(Saved data entries)
--------

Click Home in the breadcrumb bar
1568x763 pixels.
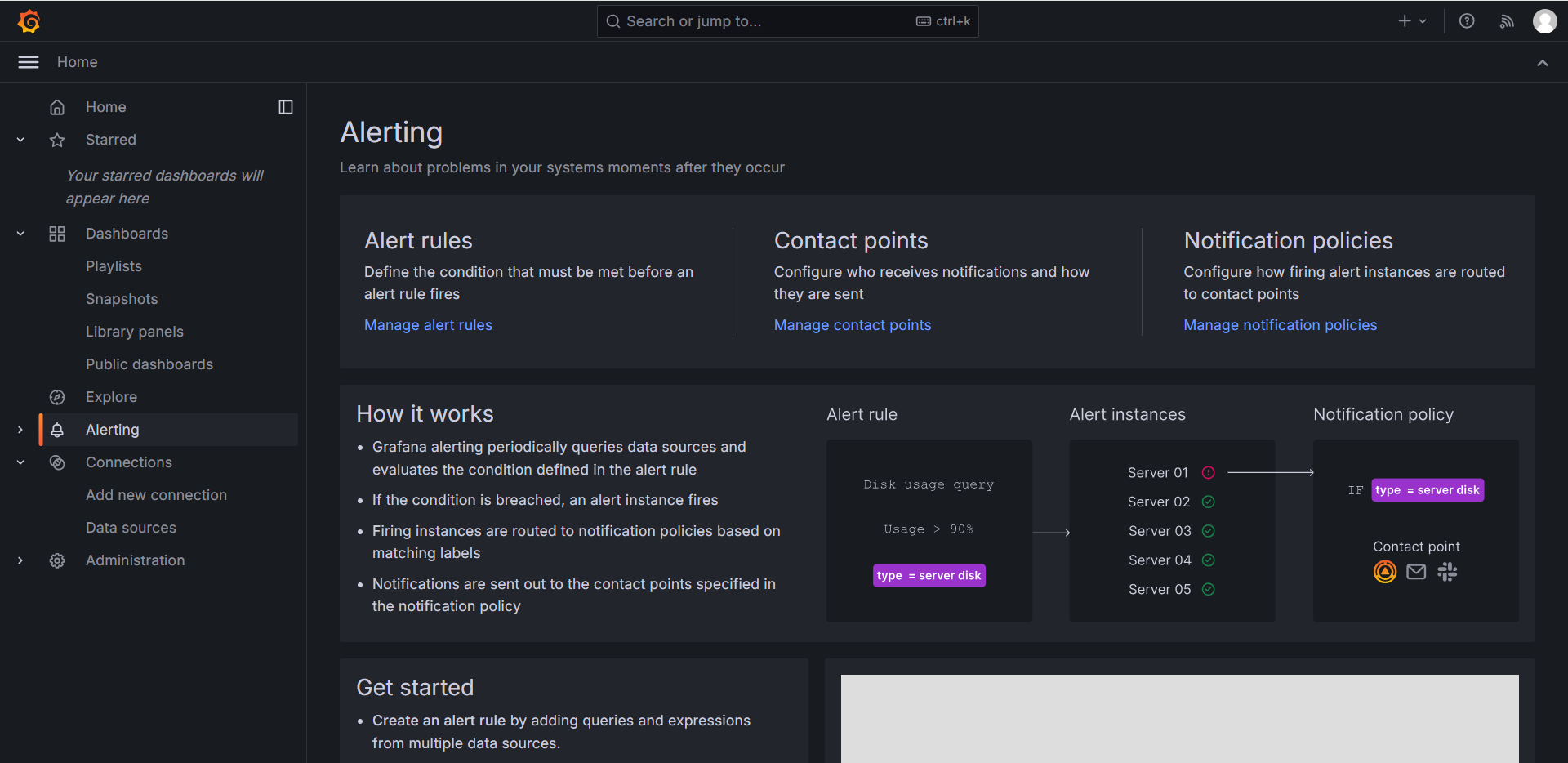coord(77,62)
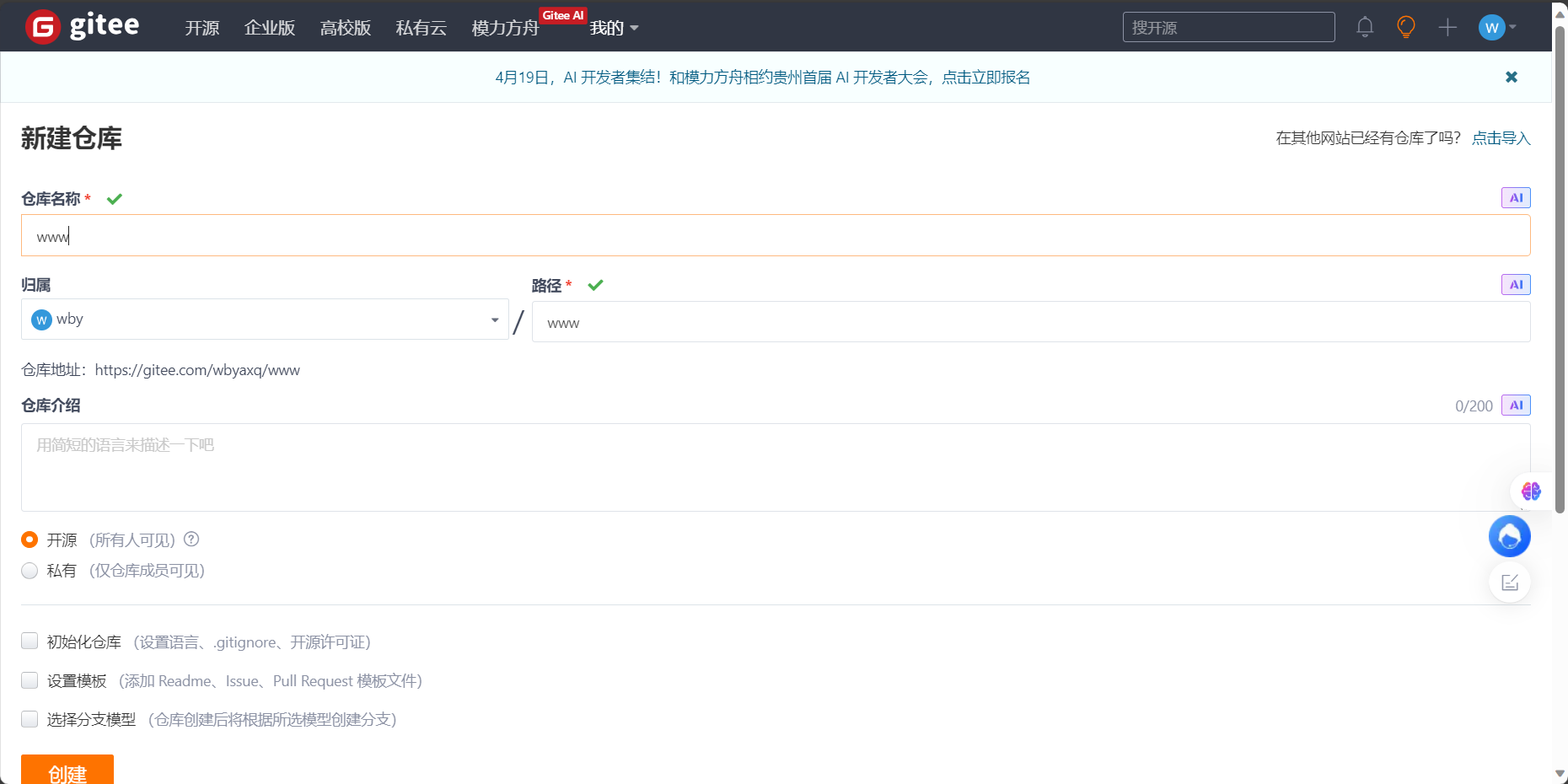Viewport: 1568px width, 784px height.
Task: Enable the 初始化仓库 checkbox
Action: point(30,641)
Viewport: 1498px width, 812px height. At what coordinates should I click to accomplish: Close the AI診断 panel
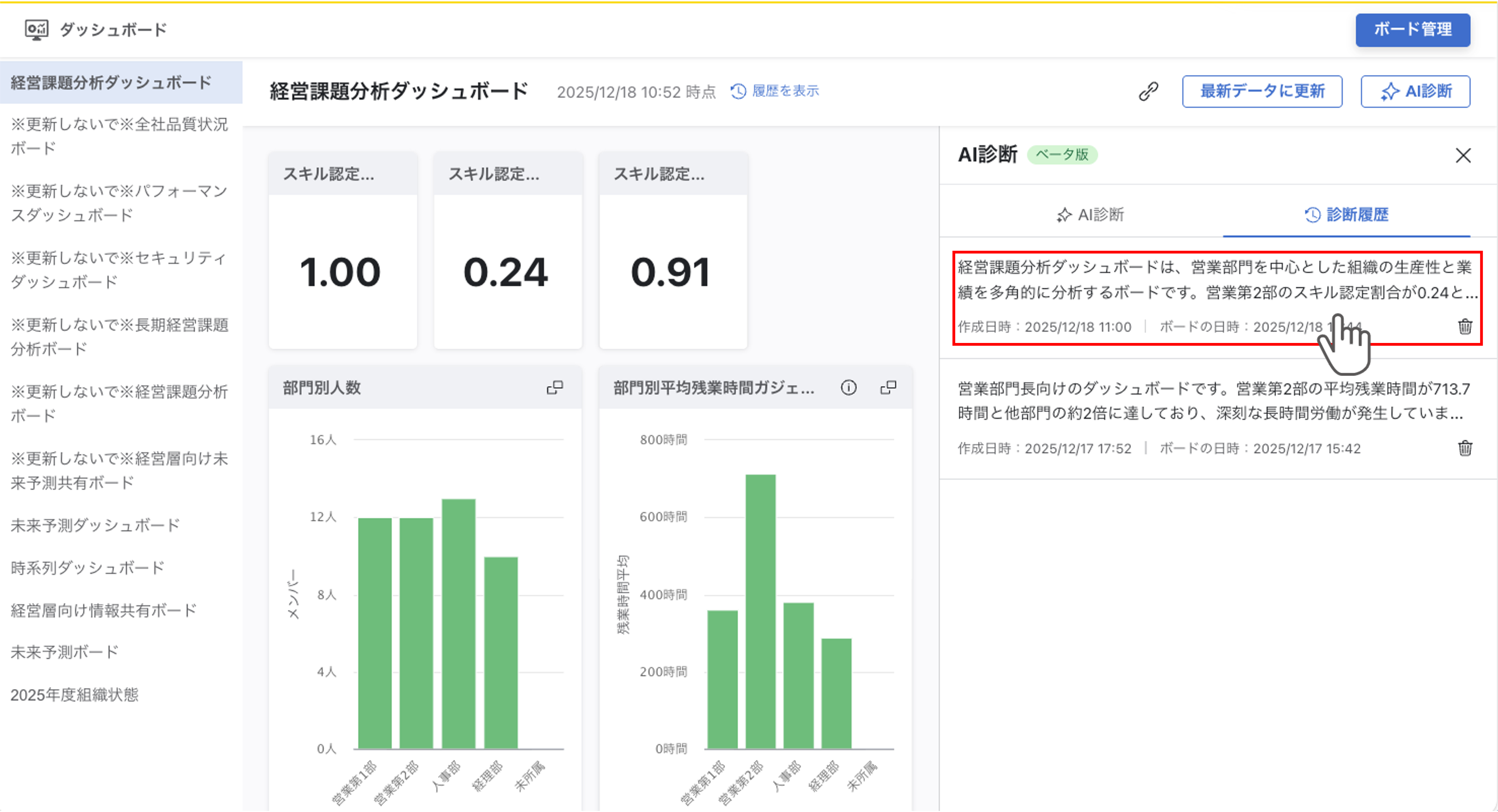(1463, 155)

--------

- **About this exercise**: Leave out the pictures, and extract exactly the lines from the one with "Viewport: 1498px width, 812px" through the end of the records, both ends included.

- **Exercise result**:
Viewport: 1498px width, 812px height. At what coordinates should I click to accomplish: Close the AI診断 panel
(1463, 155)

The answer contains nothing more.